After these prompts are tested, their results will be appended to the meta-prompt:
From here, the iterative process continues. After evaluating new prompts, feedback is used to refine the meta-prompt, and the process is repeated until you’re satisfied with the prompt’s performance.
Experiment setup
OPRO was put to the test across a diverse set of tasks, ranging from classic optimization problems like linear regression to more contemporary challenges in movie recommendations and various natural language processing tasks.
Setup
The researchers used a range of LLMs for both optimization and scoring:
- Optimizer LLMs:
- Pre-trained PaLM 2-L (Anil et al., 2023)
- Instruction-tuned PaLM 2-L (denoted as PaLM 2-L-IT)
- Text-bison
- GPT-3.5-turbo
- GPT-4
- Scorer LLMs:
- Pre-trained PaLM 2-L
- Text-bison
The temperature of the evaluator LLM was set to 0, since this task was more deterministic. Simply evaluating accuracies.
However, the temperature for the optimizer LLM was set to 1.0 to allow for more creative and diverse prompt generations.
Experiment Results
Efficient Prompt Optimization: Even with a fraction (3.5%) of the training data used, OPRO outperformed many other prompting benchmarks.
Superior Performance with Zero-Shot Prompting: OPRO's top instructions matched chain-of-thought performance and exceeded zero-shot, human-crafted prompts by 8%.
Diverse Optimization Styles: The prompts that performed best for each model varied greatly in length. Check out the instructions from PaLM 2-L-IT and text-bison compared to GPT-4 (last in the list).
Sensitivity to Word Choice: Even slight variations in semantically similar instructions led to significant differences in accuracies. Word choice matters in prompt engineering!
Critical Role of Examples: Examples significantly impacted optimization, especially from 0 to 3 examples. However, benefits lessened from 3 to 10. This emphasizes the importance of balancing your prompts.
Balancing Exploration and Exploitation with Temperature: A temperature of 1.0 had the best results. Lower temperatures led to a lack of exploration, resulting in stagnant optimization curves and higher temperatures often overlooked the trajectory of previous instructions.

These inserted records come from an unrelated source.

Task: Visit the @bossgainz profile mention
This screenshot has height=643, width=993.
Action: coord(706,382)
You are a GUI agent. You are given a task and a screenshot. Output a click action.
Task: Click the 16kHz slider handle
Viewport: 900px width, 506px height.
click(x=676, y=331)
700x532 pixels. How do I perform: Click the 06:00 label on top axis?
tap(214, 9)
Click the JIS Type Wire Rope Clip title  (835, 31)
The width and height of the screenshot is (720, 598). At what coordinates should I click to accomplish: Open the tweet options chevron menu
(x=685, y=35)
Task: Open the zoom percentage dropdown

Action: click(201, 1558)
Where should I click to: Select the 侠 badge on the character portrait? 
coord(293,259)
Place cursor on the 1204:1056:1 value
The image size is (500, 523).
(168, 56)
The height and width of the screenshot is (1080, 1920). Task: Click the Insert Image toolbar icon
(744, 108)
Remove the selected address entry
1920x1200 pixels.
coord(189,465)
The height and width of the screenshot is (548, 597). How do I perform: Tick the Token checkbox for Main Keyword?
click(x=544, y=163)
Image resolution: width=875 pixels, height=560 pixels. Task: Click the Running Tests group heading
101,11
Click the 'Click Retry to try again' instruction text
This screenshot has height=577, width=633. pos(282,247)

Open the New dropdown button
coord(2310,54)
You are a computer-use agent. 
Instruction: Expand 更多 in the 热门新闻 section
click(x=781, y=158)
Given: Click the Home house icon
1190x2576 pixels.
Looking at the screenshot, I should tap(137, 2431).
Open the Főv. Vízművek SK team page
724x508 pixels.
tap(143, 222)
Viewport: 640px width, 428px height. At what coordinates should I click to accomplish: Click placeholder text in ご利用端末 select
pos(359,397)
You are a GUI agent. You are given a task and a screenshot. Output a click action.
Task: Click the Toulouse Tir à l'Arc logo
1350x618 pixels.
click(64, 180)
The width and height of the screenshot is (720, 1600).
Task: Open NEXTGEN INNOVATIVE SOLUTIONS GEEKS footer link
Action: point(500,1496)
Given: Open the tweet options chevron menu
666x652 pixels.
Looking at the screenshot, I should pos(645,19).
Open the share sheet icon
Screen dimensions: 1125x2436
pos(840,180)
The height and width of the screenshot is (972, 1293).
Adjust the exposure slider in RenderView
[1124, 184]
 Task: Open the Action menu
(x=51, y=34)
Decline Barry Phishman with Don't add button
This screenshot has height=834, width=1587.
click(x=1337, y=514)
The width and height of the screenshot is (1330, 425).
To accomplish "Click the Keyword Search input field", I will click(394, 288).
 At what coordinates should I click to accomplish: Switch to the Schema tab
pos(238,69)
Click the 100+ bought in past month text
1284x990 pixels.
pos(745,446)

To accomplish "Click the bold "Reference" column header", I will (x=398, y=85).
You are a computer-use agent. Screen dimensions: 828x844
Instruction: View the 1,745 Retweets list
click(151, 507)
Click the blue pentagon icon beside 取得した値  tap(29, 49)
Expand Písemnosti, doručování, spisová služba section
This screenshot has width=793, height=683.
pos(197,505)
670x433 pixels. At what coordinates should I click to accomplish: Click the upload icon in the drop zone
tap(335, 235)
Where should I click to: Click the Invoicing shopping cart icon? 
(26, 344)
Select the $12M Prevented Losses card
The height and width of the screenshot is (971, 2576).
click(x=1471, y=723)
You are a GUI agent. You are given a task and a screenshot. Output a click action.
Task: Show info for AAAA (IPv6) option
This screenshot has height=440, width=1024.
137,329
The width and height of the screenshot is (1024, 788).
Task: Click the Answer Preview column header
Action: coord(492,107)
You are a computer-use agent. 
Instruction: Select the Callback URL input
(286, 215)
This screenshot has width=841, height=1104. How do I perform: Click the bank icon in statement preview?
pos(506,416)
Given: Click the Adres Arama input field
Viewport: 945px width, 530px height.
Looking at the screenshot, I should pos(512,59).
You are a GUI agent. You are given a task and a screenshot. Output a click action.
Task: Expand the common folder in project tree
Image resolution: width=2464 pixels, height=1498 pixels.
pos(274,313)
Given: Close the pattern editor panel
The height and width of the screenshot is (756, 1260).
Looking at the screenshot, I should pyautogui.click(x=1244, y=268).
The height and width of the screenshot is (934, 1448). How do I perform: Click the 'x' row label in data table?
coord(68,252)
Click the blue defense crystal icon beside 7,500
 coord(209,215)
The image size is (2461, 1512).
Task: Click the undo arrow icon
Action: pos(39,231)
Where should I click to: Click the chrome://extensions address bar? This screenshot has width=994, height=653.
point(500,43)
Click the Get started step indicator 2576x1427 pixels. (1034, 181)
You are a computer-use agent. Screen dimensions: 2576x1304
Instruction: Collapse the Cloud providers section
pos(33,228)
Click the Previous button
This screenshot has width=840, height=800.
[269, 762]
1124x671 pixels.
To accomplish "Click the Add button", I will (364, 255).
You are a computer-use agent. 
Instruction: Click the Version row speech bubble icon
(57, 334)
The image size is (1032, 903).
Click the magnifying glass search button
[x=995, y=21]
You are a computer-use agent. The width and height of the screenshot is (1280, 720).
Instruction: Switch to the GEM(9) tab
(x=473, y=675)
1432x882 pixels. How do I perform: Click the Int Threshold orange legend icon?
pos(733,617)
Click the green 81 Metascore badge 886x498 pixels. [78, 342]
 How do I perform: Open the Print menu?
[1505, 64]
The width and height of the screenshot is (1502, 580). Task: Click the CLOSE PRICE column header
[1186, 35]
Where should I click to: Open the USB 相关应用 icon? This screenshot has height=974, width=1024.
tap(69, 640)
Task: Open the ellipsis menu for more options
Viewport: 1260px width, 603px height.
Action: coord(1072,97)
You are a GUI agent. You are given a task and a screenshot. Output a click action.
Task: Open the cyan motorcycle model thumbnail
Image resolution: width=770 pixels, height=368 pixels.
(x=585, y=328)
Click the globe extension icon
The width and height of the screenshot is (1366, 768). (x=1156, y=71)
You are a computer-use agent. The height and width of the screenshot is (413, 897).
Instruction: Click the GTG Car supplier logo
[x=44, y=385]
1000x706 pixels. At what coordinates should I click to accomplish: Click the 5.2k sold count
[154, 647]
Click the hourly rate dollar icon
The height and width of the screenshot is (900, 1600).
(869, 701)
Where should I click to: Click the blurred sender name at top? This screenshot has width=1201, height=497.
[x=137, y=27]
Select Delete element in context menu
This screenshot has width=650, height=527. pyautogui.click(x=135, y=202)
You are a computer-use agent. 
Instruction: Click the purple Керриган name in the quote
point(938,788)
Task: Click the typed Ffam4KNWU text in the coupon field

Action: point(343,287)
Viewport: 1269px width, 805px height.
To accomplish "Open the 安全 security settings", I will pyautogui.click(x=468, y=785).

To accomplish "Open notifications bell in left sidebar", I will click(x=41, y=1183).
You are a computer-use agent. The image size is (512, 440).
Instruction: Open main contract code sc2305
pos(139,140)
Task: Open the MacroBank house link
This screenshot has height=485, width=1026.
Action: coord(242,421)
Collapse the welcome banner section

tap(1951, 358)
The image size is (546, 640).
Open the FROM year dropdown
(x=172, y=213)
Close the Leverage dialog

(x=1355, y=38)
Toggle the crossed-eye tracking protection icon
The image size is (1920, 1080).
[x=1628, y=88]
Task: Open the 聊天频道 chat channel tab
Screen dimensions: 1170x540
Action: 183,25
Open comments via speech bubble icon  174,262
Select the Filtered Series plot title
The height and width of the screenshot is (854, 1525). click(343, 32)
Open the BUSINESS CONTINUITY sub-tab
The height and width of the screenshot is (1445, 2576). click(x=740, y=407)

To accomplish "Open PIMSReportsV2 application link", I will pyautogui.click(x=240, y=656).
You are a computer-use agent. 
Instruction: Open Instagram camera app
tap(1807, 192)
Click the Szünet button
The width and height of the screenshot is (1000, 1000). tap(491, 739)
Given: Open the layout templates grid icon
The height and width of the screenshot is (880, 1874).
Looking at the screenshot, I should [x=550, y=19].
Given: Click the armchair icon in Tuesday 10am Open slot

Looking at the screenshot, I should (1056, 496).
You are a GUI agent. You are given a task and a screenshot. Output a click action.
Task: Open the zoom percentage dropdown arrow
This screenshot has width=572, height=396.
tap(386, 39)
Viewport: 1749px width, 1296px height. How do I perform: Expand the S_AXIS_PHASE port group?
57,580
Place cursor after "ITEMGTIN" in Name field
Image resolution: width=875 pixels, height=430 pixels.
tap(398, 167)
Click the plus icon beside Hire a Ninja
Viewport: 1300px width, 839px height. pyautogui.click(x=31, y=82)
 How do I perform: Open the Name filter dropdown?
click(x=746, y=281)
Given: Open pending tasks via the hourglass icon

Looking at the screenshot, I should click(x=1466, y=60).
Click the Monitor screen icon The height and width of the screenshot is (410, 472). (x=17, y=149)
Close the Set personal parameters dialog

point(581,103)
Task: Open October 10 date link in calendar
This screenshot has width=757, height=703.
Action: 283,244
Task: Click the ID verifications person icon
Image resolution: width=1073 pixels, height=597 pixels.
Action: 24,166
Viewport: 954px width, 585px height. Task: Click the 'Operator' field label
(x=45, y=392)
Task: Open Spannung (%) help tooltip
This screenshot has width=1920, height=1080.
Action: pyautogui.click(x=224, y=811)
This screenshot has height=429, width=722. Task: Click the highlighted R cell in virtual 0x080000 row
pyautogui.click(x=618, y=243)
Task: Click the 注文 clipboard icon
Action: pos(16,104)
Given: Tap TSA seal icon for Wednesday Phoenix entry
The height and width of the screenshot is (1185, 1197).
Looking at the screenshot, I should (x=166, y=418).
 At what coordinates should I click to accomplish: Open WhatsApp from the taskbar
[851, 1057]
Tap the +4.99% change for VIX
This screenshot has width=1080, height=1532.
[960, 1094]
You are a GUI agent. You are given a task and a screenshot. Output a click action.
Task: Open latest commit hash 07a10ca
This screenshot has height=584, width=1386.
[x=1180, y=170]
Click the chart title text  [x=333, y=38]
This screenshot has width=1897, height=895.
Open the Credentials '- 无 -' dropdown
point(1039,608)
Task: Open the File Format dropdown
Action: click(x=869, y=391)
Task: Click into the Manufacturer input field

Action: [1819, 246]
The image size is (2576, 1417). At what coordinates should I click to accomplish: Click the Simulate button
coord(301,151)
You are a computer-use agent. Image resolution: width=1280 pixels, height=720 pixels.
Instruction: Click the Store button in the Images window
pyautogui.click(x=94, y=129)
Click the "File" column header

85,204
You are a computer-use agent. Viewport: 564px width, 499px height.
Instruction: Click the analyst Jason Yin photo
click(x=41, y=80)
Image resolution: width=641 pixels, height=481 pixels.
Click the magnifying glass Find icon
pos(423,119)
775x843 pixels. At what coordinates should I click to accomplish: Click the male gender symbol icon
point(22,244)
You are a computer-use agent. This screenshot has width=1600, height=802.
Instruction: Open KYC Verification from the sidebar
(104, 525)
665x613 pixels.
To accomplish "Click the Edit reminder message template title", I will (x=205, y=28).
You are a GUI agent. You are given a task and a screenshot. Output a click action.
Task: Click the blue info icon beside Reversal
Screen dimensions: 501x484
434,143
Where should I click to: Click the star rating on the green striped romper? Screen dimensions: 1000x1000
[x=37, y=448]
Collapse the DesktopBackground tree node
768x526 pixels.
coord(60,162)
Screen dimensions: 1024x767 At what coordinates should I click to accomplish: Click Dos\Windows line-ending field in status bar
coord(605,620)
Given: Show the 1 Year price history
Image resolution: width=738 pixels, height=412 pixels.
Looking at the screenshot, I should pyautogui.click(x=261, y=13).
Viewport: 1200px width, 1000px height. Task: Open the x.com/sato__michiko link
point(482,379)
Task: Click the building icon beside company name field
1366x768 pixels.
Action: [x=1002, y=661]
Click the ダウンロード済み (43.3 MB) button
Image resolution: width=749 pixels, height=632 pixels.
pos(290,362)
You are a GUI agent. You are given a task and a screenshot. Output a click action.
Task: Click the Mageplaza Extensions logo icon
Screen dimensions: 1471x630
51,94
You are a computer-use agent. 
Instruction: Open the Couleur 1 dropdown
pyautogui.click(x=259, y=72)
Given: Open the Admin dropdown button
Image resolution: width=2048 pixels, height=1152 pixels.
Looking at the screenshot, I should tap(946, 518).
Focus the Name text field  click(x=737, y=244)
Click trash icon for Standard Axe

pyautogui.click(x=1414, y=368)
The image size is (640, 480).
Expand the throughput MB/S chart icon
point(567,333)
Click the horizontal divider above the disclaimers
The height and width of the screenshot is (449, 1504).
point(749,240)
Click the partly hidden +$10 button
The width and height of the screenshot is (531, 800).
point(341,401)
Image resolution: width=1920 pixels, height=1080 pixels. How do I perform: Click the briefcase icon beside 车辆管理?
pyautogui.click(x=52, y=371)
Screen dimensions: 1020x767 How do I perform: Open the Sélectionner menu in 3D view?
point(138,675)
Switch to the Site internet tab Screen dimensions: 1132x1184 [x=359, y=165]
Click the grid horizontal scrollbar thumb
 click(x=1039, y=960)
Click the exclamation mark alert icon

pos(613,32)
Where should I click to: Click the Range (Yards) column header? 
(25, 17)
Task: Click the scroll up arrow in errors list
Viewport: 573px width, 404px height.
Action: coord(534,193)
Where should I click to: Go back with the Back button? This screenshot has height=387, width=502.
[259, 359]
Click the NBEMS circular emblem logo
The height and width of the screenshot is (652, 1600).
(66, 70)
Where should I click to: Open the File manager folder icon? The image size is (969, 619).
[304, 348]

Implications and looking forward
Couple of last points
- Effects on Prompt Engineering: OPRO highlights the importance of iterative and feedback-driven approaches to prompt engineering. We strongly believe in this and have seen first hand how a little iterative work goes a long way. PromptHub makes this easy.
- Training and Fine-Tuning: OPRO was extremely efficient with very limited training data.
- Versatility Across Domains: OPRO can be applied across domains, and may reduce the need for domain-specific fine-tuning,
OPRO reinforces a belief that I already had: LLMs greatly speed up the prompt writing process. OPRO's systematic approach is promising and can be a huge point of leverage.